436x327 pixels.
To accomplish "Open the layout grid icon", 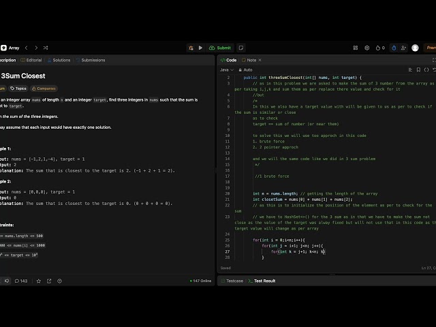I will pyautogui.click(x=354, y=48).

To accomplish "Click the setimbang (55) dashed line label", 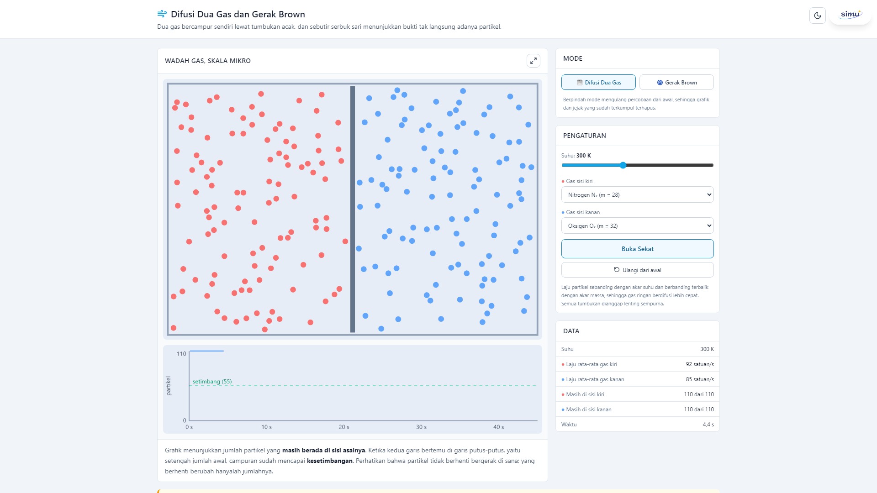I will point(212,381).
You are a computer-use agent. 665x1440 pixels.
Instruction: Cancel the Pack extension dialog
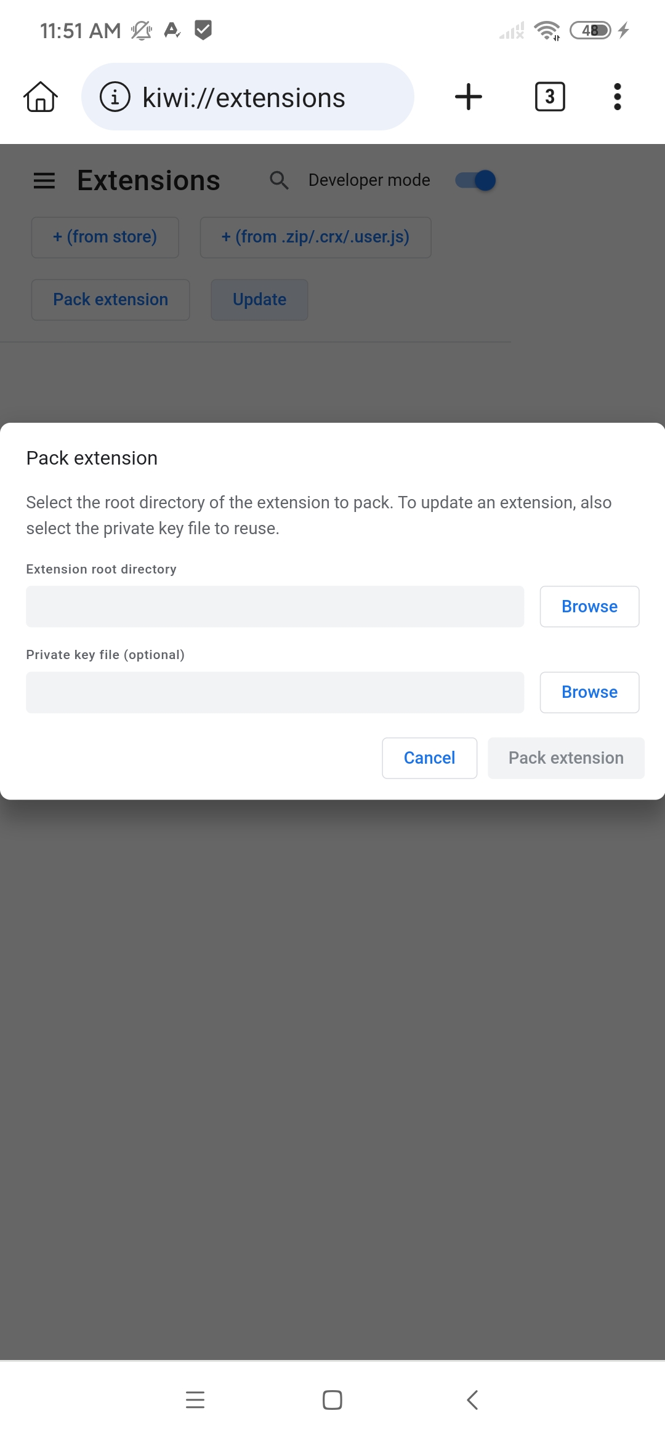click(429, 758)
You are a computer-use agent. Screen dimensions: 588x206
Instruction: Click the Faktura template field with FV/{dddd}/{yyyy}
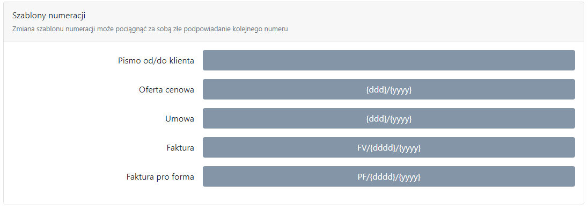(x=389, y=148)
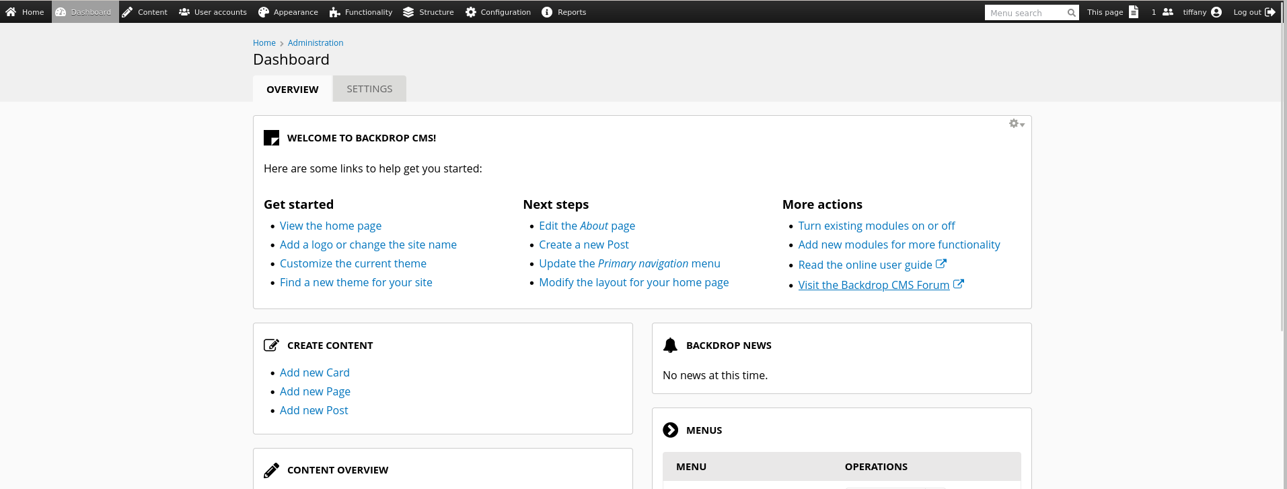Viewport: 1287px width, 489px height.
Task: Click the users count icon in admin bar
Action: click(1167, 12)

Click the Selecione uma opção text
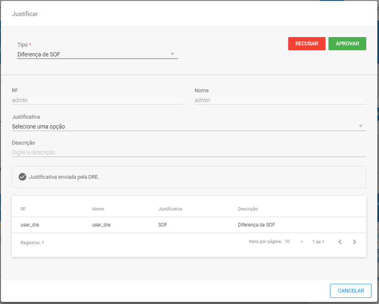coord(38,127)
==
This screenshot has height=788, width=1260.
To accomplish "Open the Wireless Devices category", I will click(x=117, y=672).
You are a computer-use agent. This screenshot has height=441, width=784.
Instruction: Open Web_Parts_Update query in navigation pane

- **WHAT THE TASK REQUIRES**
Please find each line in the records above that holds the word "This", and copy it.

- **YOUR SOLUTION**
This screenshot has height=788, width=1260.
You are a computer-use agent. This screenshot has height=441, width=784.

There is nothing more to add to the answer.